The plastic that is used to make keratoconus Intacs® is a clear polymer that has been shown to be compatible with the human eye. The same medical grade plastic is used to make cataract lens implants, and there are very few reported cases of irritation or reactions caused by the material. They are shaped like tiny, extremely thin half circles. They are typically used in pairs that form a ring shape.
In a patient with keratoconus, the cornea gradually develops a cone shaped bulge that causes severe vision distortion. Keratoconus Intacs® have been approved for the treatment of these patients by the U.S. Food and Drug Administration as a way to improve vision and possibly postpone or prevent the need for a cornea transplant. The insertion process is a minor surgical treatment and is usually performed in the office of an experienced eye surgeon.

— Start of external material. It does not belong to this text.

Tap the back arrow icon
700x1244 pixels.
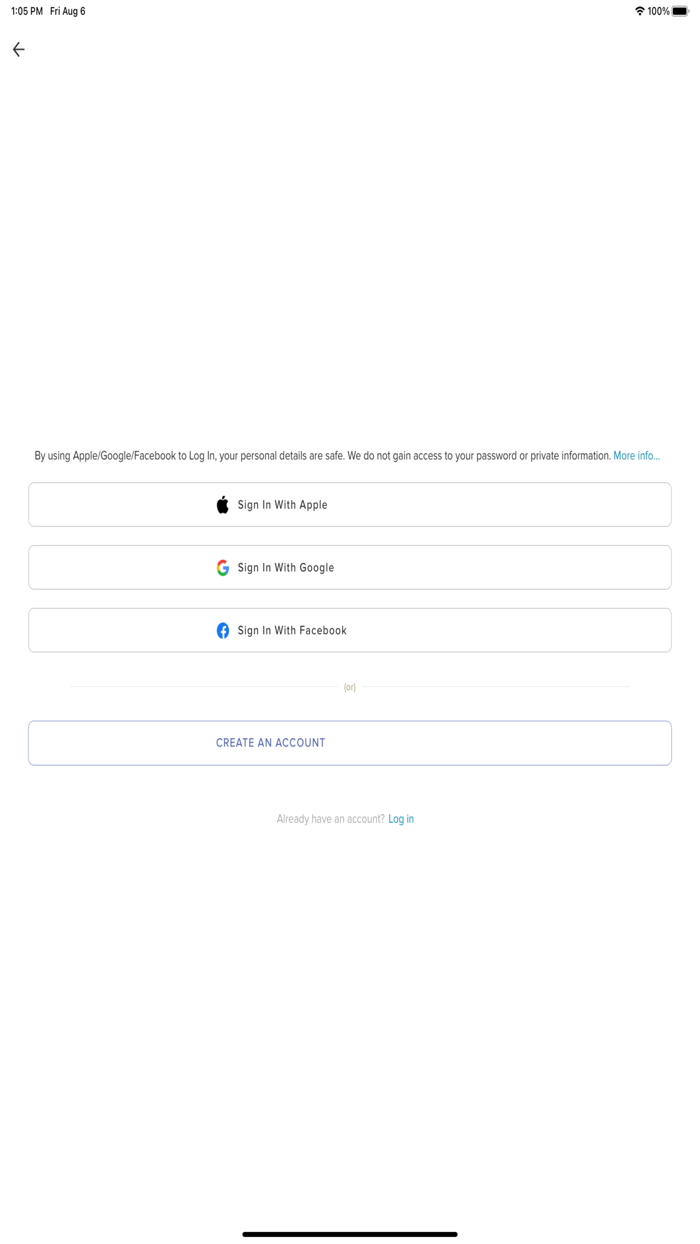[19, 49]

Before beginning the procedure, the patient is usually given local anesthesia in the form of eye drops along with an oral sedative if necessary. The eye is held open with a clamp, and a tiny incision is made in the cornea. An opening is made between the layers of the cornea near the edge, and the keratoconus Intacs® are inserted into the structure of the cornea with one on each side of the iris. Recovery time is relatively short, and some patients report improved vision right away.

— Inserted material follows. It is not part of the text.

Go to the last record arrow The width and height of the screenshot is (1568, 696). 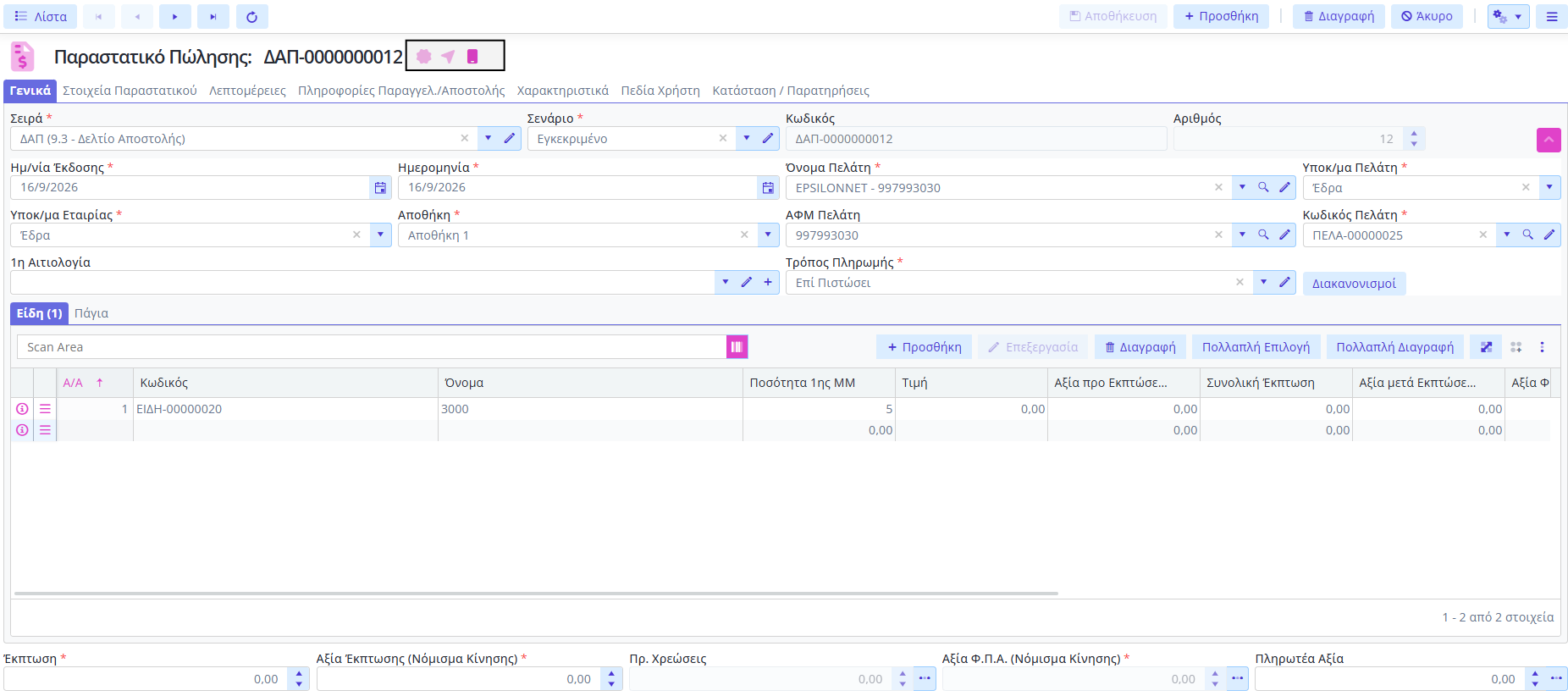213,16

The keratoconus Intacs® work by changing the cornea's shape and flattening the cone shaped abnormality from within. They do this by gently pushing out the sides where they are placed, which lowers the top of the curvature and produces a flattening effect. They are available in different thicknesses, with thicker rings providing more of a flattening effect. They are removable and can be replaced if the patient's needs change. Patients with keratoconus usually still need glasses or contact lenses after having keratoconus Intacs® inserted, but will experience some improvement in vision.